Research Tools: Uncrewed Aircraft @ NSSL

Damage assessments provide insight into the occurrence, intensity, and distribution of tornadoes and other high-wind events. Current ground survey and satellite assessments, however, are restricted by available resources (e.g., personnel, time, and cost), accessibility, technological limitations, and damage indicators used to infer storm intensity. These assessments can be especially challenging in rural areas because storm damage is frequently underestimated due to the inability to detect vegetation stress, limited vegetation damage indicators, and low population density. In these sparsely populated areas, storm damage is often underreported and consequently affects severe storm climatology and our understanding of risk. Underestimating this risk can have serious implications on hazard monitoring as well as disaster preparedness and recovery in rural areas.

With the help of the NOAA Oceanic and Atmospheric Research (OAR) Uncrewed Systems Research Transition Office (USRTO), scientists from the NOAA National Severe Storms Laboratory in collaboration with the Cooperative Institute for Mesoscale Meteorological Studies are working on developing an uncrewed aircraft system (UAS)-based approach to better characterize high-wind damage to vegetation and in rural areas to improve disaster response and recovery.

The objectives of this project are to:

  1. Better characterize high-wind damage to vegetation and in rural areas using a system that integrates UASs, multispectral imagery, and geospatial methods,
  2. Correlate storm processes to UAS-based damage information and radar data (e.g., WSR-88D),
  3. Rapidly distribute damage information to improve disaster response and recovery.

The very high resolution imagery collected by the UAS allows for centimeter scale resolution, which can capture information that is frequently missed with current traditional approaches.
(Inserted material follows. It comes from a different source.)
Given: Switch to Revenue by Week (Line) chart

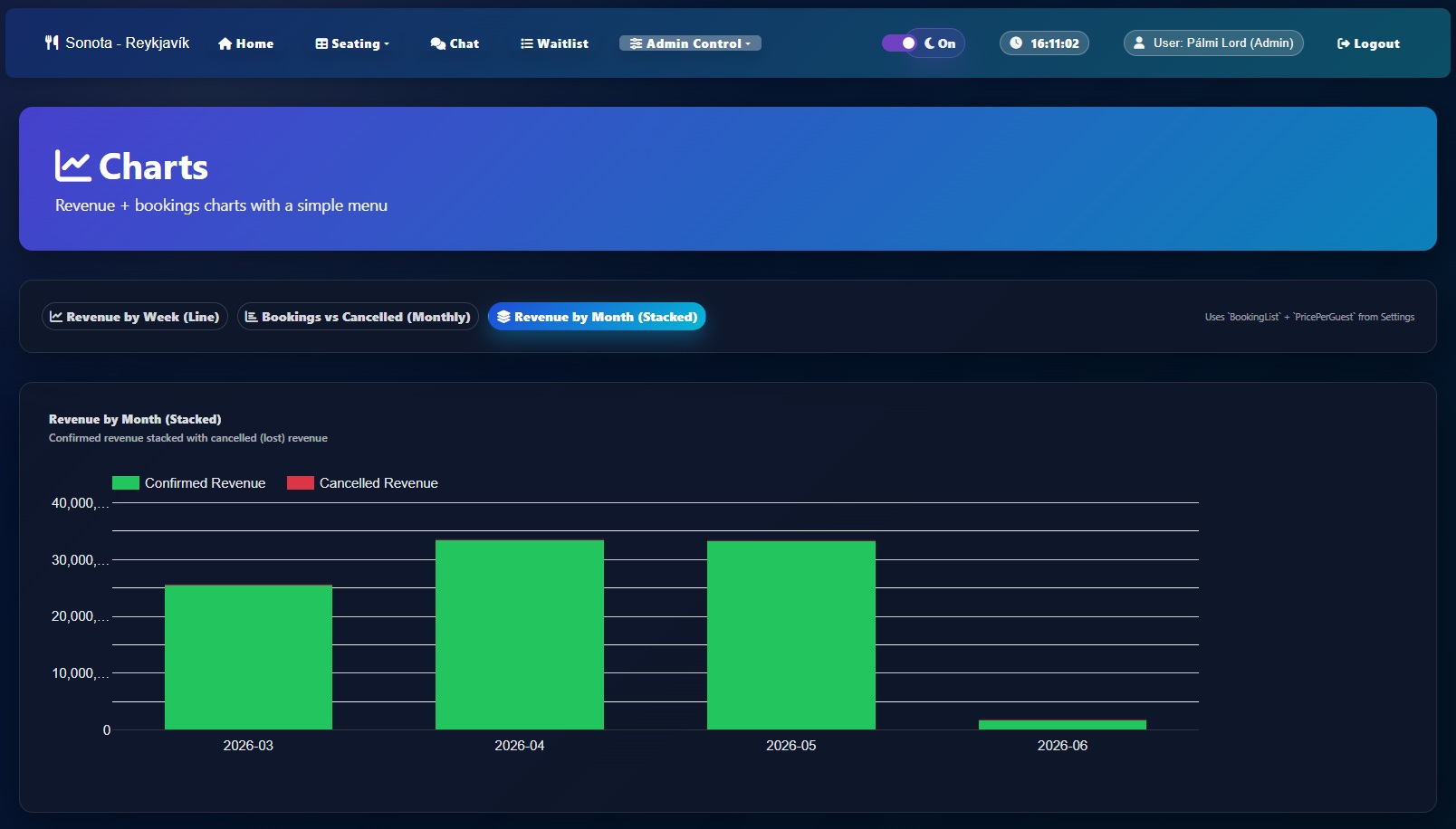Looking at the screenshot, I should pos(134,317).
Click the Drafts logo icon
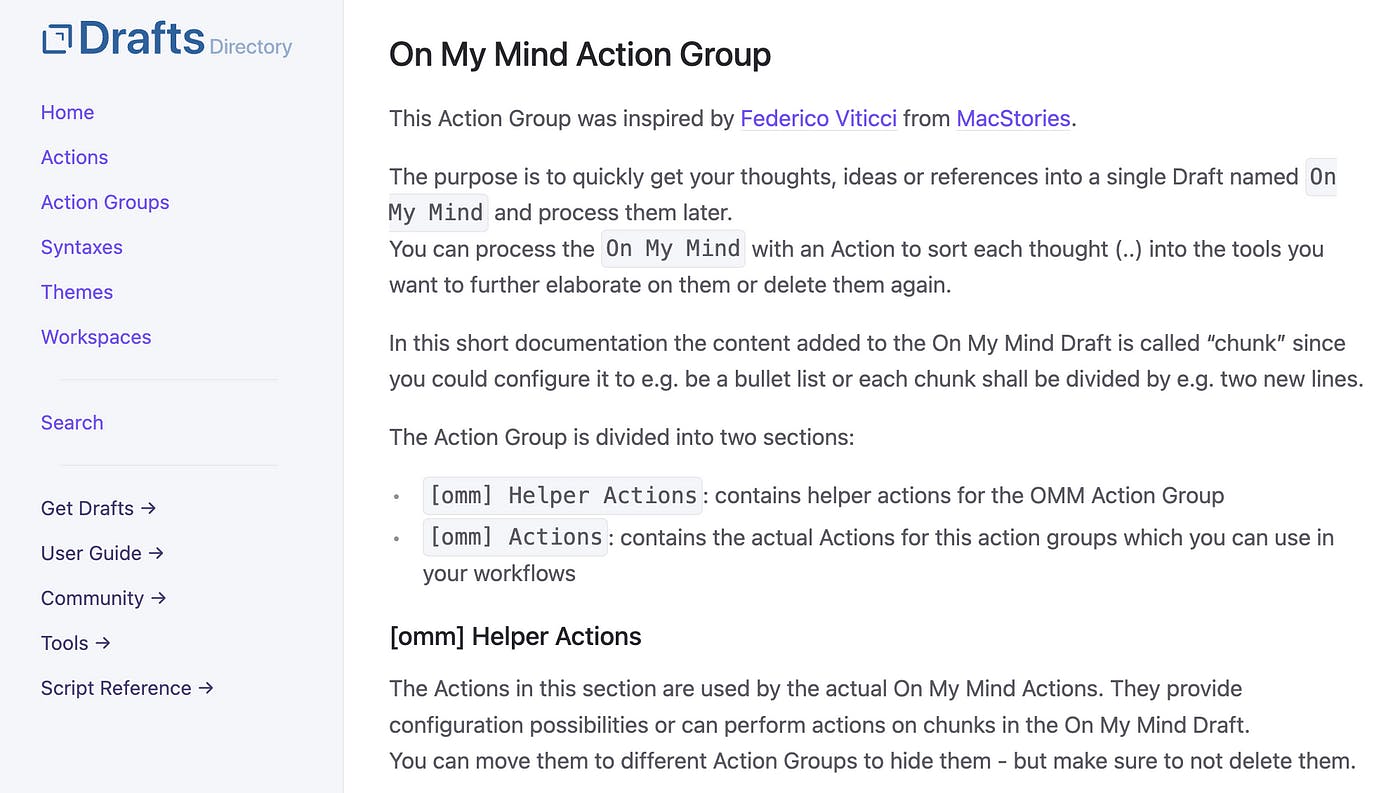 pos(57,39)
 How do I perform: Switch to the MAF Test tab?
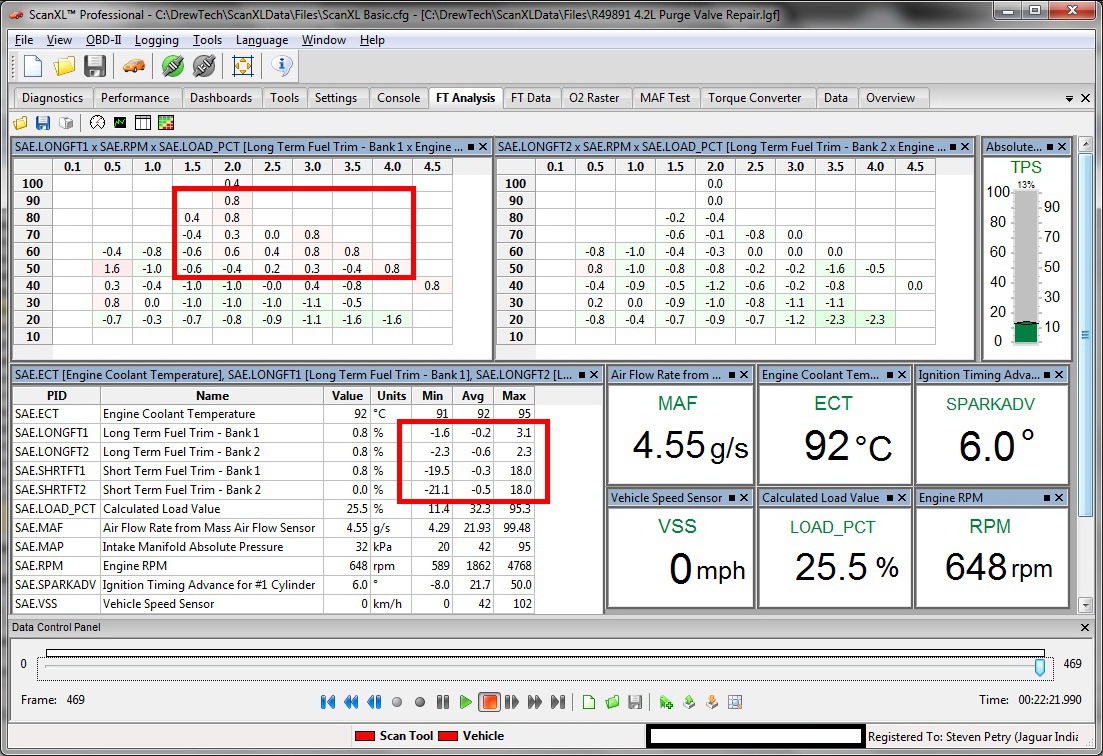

Combining this information with meteorological observational datasets will lead to a better understanding of the relationship of identifiable storm structures and storm hazards and may lead to new discoveries in local extreme wind production phenomena. This is particularly important in the Southeast US where storm mechanisms involved in tornadogenesis remain poorly understood.

This work has the potential to improve severe weather forecasts and warnings through better documentation of severe weather events and better assignment of damage ratings in sparsely populated rural locations. This detailed UAS information will likely improve the accuracy of severe storm report database and tornado climatology. Additionally, more accurate damage information will also improve disaster loss estimates for FEMA, insurance agencies, and the affected public.